> _Required work_
Write what comes next in the mailing-list reply about removing 'Force write completion' from MI_STORE_DATA_IMM, starting after its final line.

> _Document_
┏━━

[PATCH] drm/xe: Remove 'Force write completion' from MI_STORE_DATA_IMM

Dixit, Ashutosh ashutosh.dixit at intel.com
Tue Dec 24 03:08:09 UTC 2024


On Mon, 23 Dec 2024 10:29:18 -0800, José Roberto de Souza wrote:
>
> In all places the MI_STORE_DATA_IMM are not followed by a read of
> the same memory address in the same batch buffer and the posted writes
> are flushed with PIPE_CONTROL or MI_FLUSH_DW in xe_ring_ops.c functions
> so there is no need to set this register.
>
> This is not a revert because I think it is worthy keep the register
> definition and the comment on top of it so future readers don't
> get the same wrong conclusion as I did.
>
> Cc: Thomas Hellström <thomas.hellstrom at linux.intel.com>
> Cc: Ashutosh Dixit <ashutosh.dixit at intel.com>
> Fixes: 1460bb1fef9c ("drm/xe: Force write completion of MI_STORE_DATA_IMM")

┗━━

> _Dataset rows_
┏━━

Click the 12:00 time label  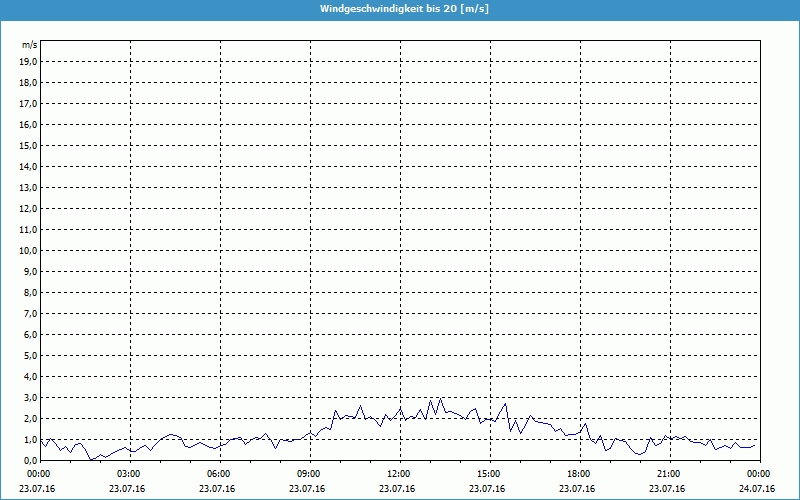(397, 474)

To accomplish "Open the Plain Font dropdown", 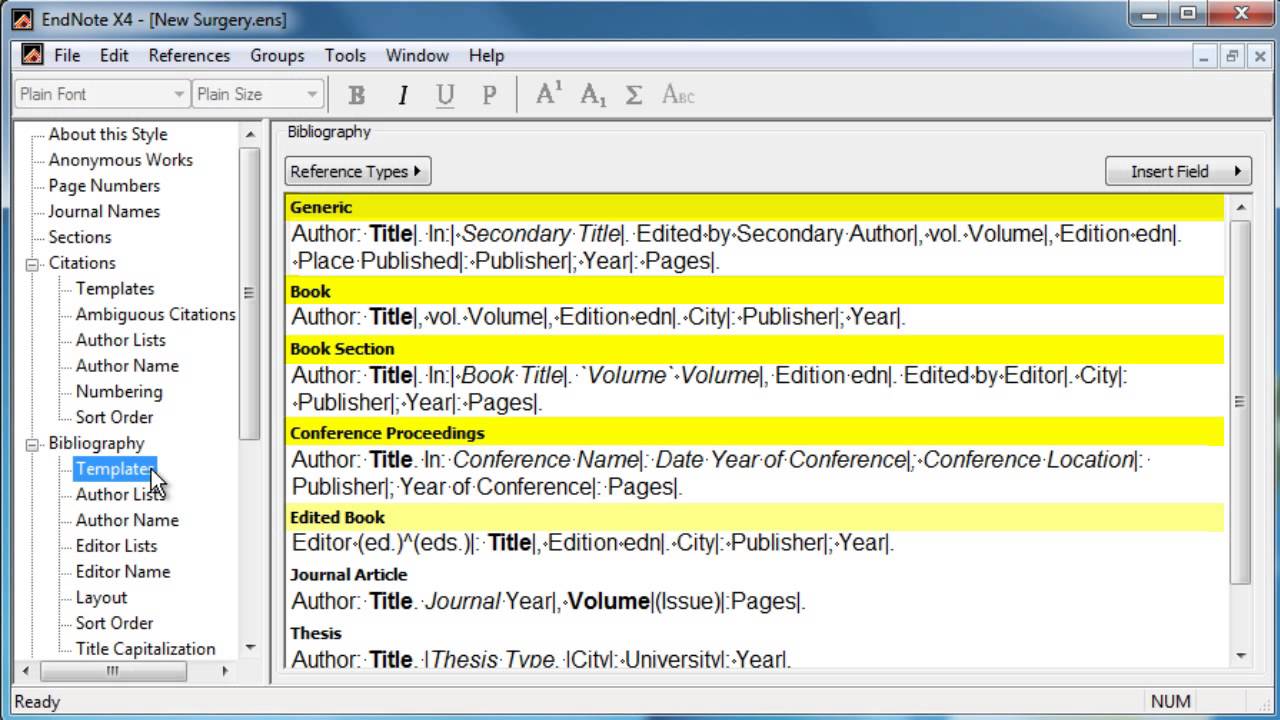I will (179, 95).
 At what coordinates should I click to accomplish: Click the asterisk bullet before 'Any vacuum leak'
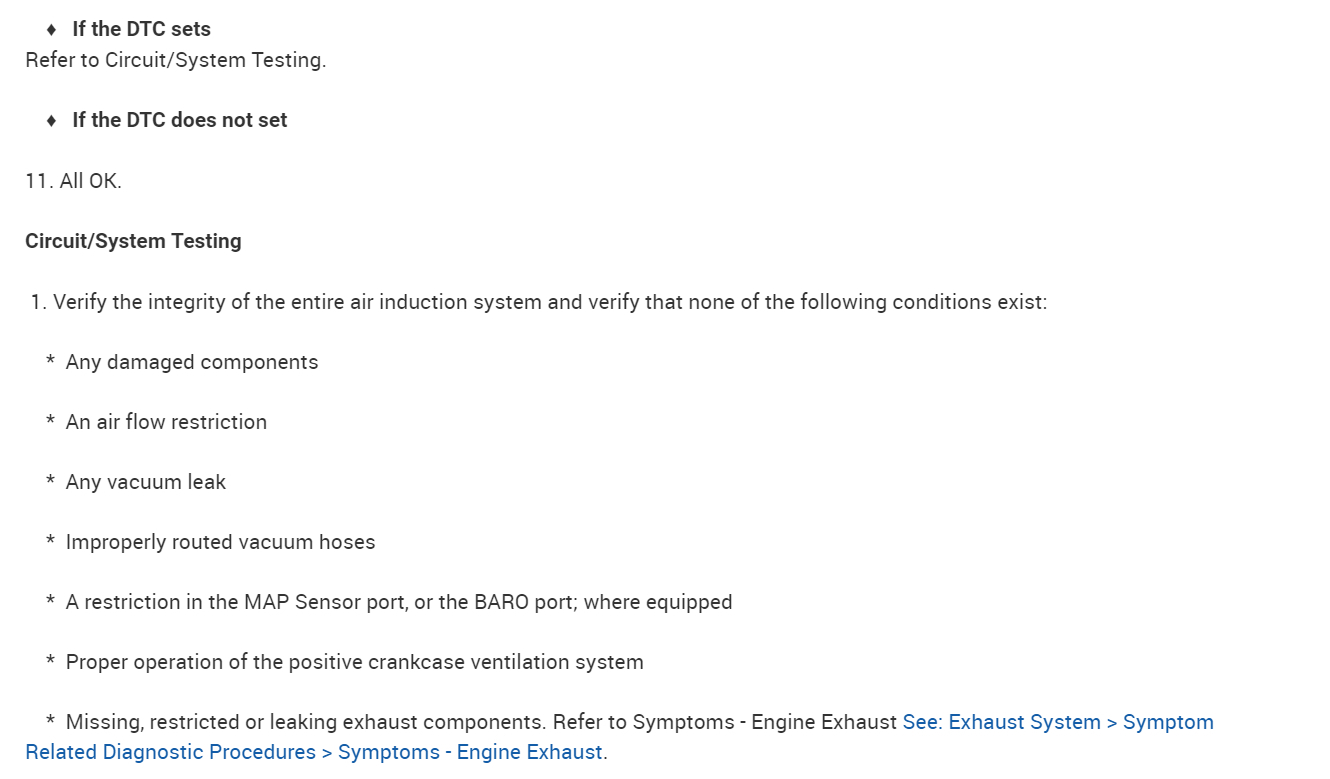pyautogui.click(x=50, y=483)
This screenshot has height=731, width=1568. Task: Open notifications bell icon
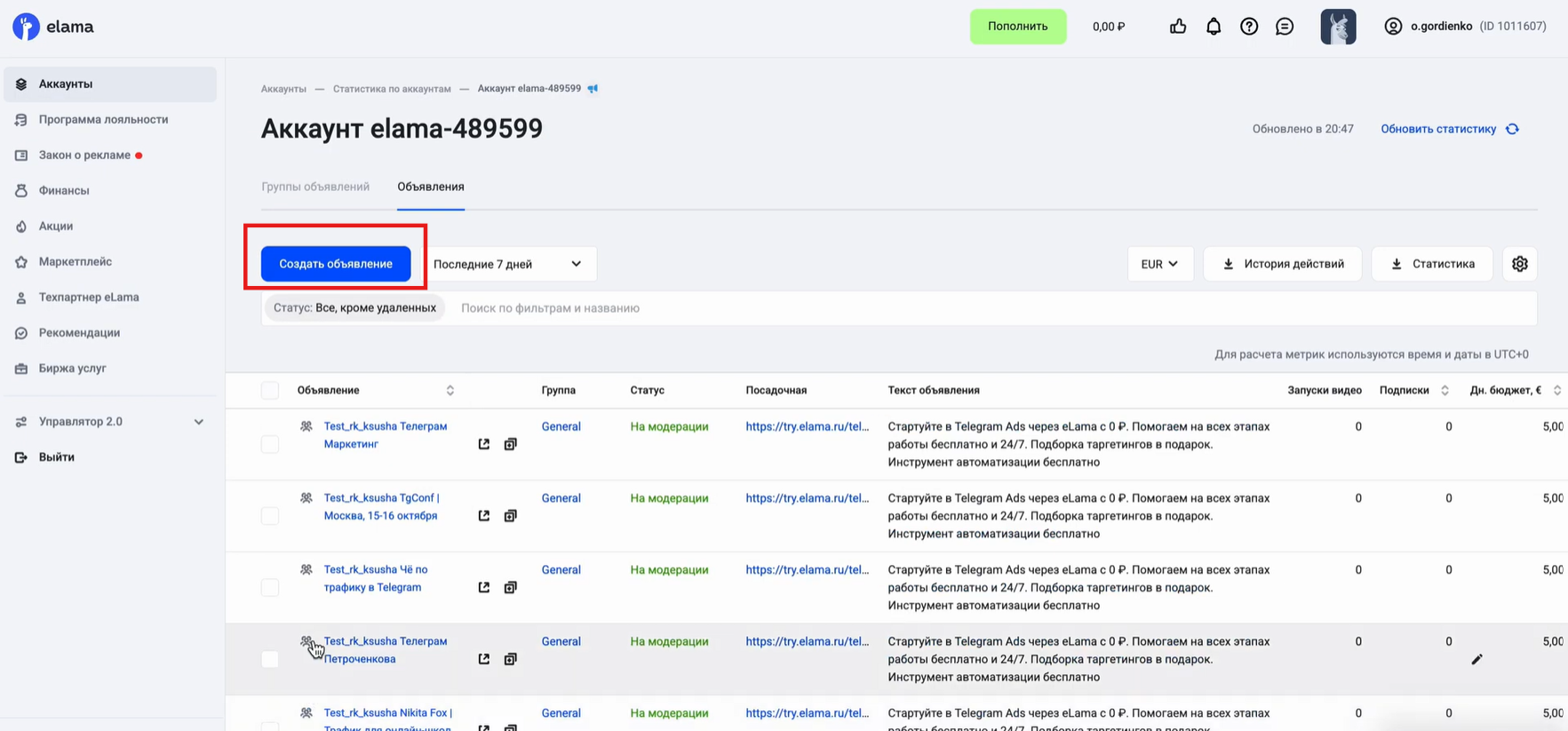click(1214, 27)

┗━━

> _Exercise response_
> Signed-off-by: José Roberto de Souza <jose.souza at intel.com>
> ---
>  drivers/gpu/drm/xe/instructions/xe_mi_commands.h | 4 ++++
>  drivers/gpu/drm/xe/xe_migrate.c                  | 9 ++-------
>  drivers/gpu/drm/xe/xe_oa.c                       | 1 -
>  drivers/gpu/drm/xe/xe_ring_ops.c                 | 6 ++----
>  4 files changed, 8 insertions(+), 12 deletions(-)
>
> diff --git a/drivers/gpu/drm/xe/instructions/xe_mi_commands.h b/drivers/gpu/drm/xe/instructions/xe_mi_commands.h
> index f4ee910f09432..8e9884aaa4b8a 100644
> --- a/drivers/gpu/drm/xe/instructions/xe_mi_commands.h
> +++ b/drivers/gpu/drm/xe/instructions/xe_mi_commands.h
> @@ -35,6 +35,10 @@
>
>  #define MI_STORE_DATA_IMM			__MI_INSTR(0x20)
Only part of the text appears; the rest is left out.